Flexible Coordination Polymers Composed of Luminescent Ruthenium(II) Metalloligands: Importance of the Position of the Coordination Site in Metalloligands

Coordination polymerization reactions between ruthenium­(II) metalloligands [Ru­(n,n′-dcbpy)]4– ([nRu]; n = 4, 5; n,n′-dcbpy = n,n′-dicarboxy-2,2′-bipyridine) and several divalent metal salts in basic aqueous solutions afforded porous luminescent complexes formulated as [Mg­(H2O)6]­{[Mg­(H2O)3]­[4Ru]·4H2O} (Mg2[4Ru]·13H2O), [Mg2(H2O)9]­[5Ru]·10H2O (Mg2[5Ru]·19H2O), {[Sr4(H2O)9]­[4Ru]2·9H2O} (Sr2[4Ru]·9H2O)2, {[Sr2(H2O)8]­[5Ru]·6H2O} (Sr2[5Ru]·14H2O), and {[Cd2(H2O)2]­[5Ru]·10H2O} (Cd2[5Ru]·12H2O). Single-crystal X-ray structural analyses revealed that the divalent metal ions were commonly coordinated by the carboxyl groups of the [nRu] metalloligand, forming porous frameworks with a void fraction varying from 11.4% Mg2[4Ru]·13H2O to 43.9% Cd2[5Ru]·12H2O. M2[4Ru]·nH2O showed a reversible structural transition accompanied by water and methanol vapor adsorption/desorption, while the porous structures of M2[5Ru]·nH2O were irreversibly collapsed by the removal of crystal water.
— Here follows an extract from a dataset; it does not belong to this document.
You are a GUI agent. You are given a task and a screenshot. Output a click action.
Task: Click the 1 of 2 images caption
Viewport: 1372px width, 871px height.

The triplet metal-to-ligand charge-transfer emission energies of M2[4Ru]·nH2O were lower than those of [4Ru] in aqueous solution, whereas those of M2[5Ru]·nH2O were close to those of [5Ru] in aqueous solution. These results suggested that the position of the coordination site in the metalloligand played an important role not only on the structure of the porous framework but also on the structural flexibility involving the guest adsorption/desorption properties.